Entries taken from a collection

Segment Open

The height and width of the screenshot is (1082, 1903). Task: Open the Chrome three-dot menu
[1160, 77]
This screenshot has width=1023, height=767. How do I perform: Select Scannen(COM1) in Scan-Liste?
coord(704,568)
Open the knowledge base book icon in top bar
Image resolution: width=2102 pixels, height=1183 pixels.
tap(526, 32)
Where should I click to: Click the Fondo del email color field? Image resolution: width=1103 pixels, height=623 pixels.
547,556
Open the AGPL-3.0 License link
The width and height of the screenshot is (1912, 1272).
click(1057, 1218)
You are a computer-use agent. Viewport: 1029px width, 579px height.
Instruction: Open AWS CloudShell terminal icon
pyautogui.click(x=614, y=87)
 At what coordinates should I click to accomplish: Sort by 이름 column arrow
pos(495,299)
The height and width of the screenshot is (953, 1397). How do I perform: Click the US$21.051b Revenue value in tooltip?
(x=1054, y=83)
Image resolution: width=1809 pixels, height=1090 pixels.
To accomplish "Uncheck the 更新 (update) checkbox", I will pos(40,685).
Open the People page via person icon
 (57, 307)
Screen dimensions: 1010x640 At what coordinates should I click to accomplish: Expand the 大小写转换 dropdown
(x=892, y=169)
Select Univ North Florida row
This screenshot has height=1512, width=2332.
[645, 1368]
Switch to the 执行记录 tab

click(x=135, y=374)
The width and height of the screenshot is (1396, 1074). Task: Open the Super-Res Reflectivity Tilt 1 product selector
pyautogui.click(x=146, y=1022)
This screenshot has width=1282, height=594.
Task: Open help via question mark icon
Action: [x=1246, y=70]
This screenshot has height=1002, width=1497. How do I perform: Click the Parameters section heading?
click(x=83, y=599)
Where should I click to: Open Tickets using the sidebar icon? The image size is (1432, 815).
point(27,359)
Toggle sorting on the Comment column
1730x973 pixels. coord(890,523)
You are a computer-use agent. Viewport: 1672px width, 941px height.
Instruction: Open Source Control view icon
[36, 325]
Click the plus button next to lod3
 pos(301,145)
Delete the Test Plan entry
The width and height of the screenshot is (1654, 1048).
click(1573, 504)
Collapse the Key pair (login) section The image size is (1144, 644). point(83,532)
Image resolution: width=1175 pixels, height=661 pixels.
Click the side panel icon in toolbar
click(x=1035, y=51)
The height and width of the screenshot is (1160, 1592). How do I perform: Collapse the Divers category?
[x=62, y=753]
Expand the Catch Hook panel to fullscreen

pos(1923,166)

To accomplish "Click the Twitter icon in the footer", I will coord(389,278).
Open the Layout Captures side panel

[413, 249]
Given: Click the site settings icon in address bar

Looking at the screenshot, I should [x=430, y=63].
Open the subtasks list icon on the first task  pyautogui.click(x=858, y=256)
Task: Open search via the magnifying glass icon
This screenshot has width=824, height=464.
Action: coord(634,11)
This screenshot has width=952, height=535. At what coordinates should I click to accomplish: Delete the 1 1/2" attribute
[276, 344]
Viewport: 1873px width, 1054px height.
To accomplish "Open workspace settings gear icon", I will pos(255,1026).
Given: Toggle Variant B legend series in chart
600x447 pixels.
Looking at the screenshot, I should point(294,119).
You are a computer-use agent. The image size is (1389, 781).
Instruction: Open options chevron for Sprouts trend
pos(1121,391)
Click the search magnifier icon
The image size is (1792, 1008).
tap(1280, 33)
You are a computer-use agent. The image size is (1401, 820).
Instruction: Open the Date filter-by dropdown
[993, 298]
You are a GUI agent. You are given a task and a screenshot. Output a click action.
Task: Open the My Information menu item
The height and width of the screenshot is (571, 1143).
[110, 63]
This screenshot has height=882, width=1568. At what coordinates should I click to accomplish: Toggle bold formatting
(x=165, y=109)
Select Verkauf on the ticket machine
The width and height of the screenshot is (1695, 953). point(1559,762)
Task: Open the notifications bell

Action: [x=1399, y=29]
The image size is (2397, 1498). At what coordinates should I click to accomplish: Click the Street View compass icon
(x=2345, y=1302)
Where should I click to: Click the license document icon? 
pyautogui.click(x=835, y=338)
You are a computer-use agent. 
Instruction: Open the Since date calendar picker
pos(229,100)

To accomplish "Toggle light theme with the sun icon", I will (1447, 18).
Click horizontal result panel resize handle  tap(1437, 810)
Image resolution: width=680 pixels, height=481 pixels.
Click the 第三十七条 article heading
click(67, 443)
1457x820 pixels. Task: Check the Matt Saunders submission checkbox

Segment Closed

Please count the lines in the records that contain "computer" and reply with the count alone.

* _Solution_
5